▶ [ARTICLE]:
Item 4. Controls and Procedures

The Company maintains disclosure controls and procedures, as defined in Rule 13a-15 under the Securities Exchange Act of 1934, as amended, that are designed to ensure that information required to be disclosed in the Company’s reports that it files or submits under the Exchange Act is recorded, processed, summarized and reported within the time periods specified in the Securities and Exchange Commission’s rules and forms and that the Company’s employees accumulate this information and communicate it to the Company’s management, including its Chief Executive Officer and Chief Financial Officer, as appropriate, to allow timely decisions regarding the required disclosure. In designing and evaluating the disclosure controls and procedures, management recognizes that any controls and procedures, no matter how well designed and operated, can provide only reasonable assurance of achieving the desired control objectives, and management necessarily must apply its judgment in evaluating the cost-benefit relationship of possible controls and procedures.

▶ [SET EXERCISE]:
Write out the controls and procedures text in full, word for word.

(Records for locating displayed items)
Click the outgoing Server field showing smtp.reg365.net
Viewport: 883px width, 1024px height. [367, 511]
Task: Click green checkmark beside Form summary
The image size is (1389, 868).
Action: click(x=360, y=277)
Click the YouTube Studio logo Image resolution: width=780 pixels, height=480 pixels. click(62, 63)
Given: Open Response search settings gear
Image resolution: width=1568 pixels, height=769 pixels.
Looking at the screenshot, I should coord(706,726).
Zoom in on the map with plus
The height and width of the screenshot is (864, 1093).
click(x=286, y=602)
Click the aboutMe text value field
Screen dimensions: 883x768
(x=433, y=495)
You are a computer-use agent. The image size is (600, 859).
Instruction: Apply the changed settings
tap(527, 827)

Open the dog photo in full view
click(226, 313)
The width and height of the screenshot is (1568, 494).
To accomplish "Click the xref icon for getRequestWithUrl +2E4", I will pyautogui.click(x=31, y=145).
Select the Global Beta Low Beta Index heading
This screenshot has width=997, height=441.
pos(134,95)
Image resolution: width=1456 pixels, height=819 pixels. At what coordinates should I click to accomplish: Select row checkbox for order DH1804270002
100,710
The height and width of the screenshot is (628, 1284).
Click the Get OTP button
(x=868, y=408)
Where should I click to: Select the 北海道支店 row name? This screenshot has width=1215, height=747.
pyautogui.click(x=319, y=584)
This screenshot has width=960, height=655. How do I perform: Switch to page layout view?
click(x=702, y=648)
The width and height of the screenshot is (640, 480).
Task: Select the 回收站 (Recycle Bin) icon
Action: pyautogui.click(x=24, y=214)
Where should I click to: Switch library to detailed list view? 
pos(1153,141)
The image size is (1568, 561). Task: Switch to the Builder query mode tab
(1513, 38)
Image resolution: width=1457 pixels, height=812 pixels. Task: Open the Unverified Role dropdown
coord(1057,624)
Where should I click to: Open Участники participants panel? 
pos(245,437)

▶ [RESULT FOR THIS EXERCISE]:
Item 4. Controls and Procedures

The Company maintains disclosure controls and procedures, as defined in Rule 13a-15 under the Securities Exchange Act of 1934, as amended, that are designed to ensure that information required to be disclosed in the Company’s reports that it files or submits under the Exchange Act is recorded, processed, summarized and reported within the time periods specified in the Securities and Exchange Commission’s rules and forms and that the Company’s employees accumulate this information and communicate it to the Company’s management, including its Chief Executive Officer and Chief Financial Officer, as appropriate, to allow timely decisions regarding the required disclosure. In designing and evaluating the disclosure controls and procedures, management recognizes that any controls and procedures, no matter how well designed and operated, can provide only reasonable assurance of achieving the desired control objectives, and management necessarily must apply its judgment in evaluating the cost-benefit relationship of possible controls and procedures.